I tested these against the following:

def enum_bins_dict(ints):
    enum_bins = defaultdict(list)
    for k, v in enumerate(ints):
        enum_bins[v].append(k)
    return enum_bins

def enum_bins_list(ints):
    enum_bins = [[] for i in range(ints.max() + 1)]
    for x, i in enumerate(ints):
        enum_bins[i].append(x)
    return enum_bins

def enum_bins_sparse(ints):
    M, N = ints.max() + 1, ints.size
    return sparse.csc_matrix((ints, ints, np.arange(N + 1)),
                             (M, N)).tolil().rows.tolist()

I also tested them against a precompiled cython version similar to enum_bins_numba_buffer (described in detail below).

On a list of ten million random ints (ints = np.random.randint(0, 100, 10000000)) I get the following results:

enum_bins_dict(ints)
3.71 s ± 80.2 ms per loop (mean ± std. dev. of 7 runs, 1 loop each)

enum_bins_list(ints)
3.28 s ± 52.3 ms per loop (mean ± std. dev. of 7 runs, 1 loop each)

enum_bins_sparse(ints)
1.02 s ± 34.7 ms per loop (mean ± std. dev. of 7 runs, 1 loop each)

enum_bins_numba(ints)
693 ms ± 5.81 ms per loop (mean ± std. dev. of 7 runs, 1 loop each)

enum_bins_cython(ints)
82.3 ms ± 1.77 ms per loop (mean ± std. dev. of 7 runs, 10 loops each)

enum_bins_numba_buffer(ints)
77.4 ms ± 2.06 ms per loop (mean ± std. dev. of 7 runs, 10 loops each)

Impressively, this way of working with numba outperforms a cython version of the same function, even with bounds-checking turned off. I don't yet have enough familiarity with pythran to test this approach using it, but I'd be interested to see a comparison. It seems likely based on this speedup that the pythran version might also be quite a bit faster with this approach.

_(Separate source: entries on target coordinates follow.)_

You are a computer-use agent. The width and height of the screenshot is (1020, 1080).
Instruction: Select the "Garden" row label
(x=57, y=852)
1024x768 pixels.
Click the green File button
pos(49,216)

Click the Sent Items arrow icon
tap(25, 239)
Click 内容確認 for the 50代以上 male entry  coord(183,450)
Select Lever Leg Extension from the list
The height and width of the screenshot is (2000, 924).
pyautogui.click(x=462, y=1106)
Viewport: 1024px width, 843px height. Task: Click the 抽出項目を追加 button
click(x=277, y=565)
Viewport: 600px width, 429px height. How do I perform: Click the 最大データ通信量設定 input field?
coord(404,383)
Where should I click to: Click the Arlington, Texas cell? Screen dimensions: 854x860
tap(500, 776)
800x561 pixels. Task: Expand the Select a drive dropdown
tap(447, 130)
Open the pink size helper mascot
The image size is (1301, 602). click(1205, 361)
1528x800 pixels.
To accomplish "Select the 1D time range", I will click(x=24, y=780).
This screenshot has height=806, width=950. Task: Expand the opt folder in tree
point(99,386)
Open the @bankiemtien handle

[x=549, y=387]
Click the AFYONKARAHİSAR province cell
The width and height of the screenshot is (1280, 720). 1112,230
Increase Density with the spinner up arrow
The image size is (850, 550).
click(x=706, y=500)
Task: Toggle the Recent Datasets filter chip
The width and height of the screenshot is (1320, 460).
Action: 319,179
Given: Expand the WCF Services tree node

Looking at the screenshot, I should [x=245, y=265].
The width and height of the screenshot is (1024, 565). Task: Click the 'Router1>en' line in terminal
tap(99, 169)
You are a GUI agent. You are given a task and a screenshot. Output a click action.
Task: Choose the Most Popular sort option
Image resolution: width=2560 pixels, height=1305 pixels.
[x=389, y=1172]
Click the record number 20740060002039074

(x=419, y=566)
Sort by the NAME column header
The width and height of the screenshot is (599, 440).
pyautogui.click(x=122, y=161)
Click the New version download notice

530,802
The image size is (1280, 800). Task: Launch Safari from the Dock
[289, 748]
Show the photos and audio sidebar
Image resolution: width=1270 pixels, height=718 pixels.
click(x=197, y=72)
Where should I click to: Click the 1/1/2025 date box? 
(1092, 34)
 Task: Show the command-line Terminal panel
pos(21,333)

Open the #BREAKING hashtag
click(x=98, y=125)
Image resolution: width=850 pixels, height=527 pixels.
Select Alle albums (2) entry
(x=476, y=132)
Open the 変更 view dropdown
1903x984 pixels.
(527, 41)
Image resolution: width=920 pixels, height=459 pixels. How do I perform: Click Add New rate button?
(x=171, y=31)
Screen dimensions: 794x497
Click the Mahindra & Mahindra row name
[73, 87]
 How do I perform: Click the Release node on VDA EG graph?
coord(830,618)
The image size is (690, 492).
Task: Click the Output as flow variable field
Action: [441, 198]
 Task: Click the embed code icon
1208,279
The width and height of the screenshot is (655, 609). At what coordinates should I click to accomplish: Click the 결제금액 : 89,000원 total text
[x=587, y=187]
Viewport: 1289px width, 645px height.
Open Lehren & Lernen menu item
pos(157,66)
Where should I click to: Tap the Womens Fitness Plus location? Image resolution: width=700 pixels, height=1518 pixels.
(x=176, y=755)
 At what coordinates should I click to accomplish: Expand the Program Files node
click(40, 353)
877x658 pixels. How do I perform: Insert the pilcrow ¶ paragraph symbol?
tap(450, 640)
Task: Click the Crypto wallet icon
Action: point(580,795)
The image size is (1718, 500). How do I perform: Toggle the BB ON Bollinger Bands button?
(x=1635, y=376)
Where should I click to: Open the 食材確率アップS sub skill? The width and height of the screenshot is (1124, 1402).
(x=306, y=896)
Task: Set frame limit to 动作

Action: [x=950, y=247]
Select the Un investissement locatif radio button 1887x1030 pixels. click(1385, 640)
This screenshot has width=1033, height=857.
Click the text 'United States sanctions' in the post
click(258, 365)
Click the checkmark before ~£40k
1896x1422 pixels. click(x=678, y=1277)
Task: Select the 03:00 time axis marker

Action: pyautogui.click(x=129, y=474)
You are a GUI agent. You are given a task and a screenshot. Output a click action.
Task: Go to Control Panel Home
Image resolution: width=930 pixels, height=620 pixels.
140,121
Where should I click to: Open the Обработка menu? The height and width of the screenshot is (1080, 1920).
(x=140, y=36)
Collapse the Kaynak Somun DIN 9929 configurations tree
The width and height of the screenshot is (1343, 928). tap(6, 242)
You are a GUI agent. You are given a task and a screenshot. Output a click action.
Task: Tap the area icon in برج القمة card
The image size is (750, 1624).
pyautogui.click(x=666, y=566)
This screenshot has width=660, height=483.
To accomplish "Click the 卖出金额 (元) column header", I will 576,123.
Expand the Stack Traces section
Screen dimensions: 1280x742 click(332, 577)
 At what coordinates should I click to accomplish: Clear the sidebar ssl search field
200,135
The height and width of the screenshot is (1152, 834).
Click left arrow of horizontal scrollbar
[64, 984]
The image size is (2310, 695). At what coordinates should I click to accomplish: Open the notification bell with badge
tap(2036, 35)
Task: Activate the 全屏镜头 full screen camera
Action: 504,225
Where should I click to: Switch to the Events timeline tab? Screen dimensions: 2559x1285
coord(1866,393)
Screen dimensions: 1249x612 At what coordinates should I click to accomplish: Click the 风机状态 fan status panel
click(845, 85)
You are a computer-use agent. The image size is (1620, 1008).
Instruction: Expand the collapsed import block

Here's the cython version for reference, with some build instructions. Once you have cython installed, you'll need a simple setup.py file like this:

from distutils.core import setup
from distutils.extension import Extension
from Cython.Build import cythonize
import numpy

ext_modules = [
    Extension(
        'enum_bins_cython',
        ['enum_bins_cython.pyx'],
    )
]

setup(
    ext_modules=cythonize(ext_modules),
    include_dirs=[numpy.get_include()]
)

And the cython module, enum_bins_cython.pyx:

# cython: language_level=3

import cython
import numpy
cimport numpy

@cython.boundscheck(False)
@cython.cdivision(True)
@cython.wraparound(False)
cdef void enum_bins_inner(long[:] ints, long[:] bins, long[:] starts) nogil:
    cdef long i, x
    for x in range(len(ints)):
        i = ints[x]
        bins[starts[i]] = x
        starts[i] = starts[i] + 1

def enum_bins_cython(ints):
    assert (ints >= 0).all()
    # There might be a way to avoid storing two offset arrays and
    # save memory, but `enum_bins_inner` modifies the input, and
    # having separate lists of starts and ends is convenient for
    # the final partition stage.
    ends = numpy.bincount(ints).cumsum()
    starts = numpy.empty(ends.shape, dtype=numpy.int64)
    starts[1:] = ends[:-1]
    starts[0] = 0

    bins = numpy.empty(ints.shape, dtype=numpy.int64)
    enum_bins_inner(ints, bins, starts)

    starts[1:] = ends[:-1]
    starts[0] = 0
    return [bins[s:e] for s, e in zip(starts, ends)]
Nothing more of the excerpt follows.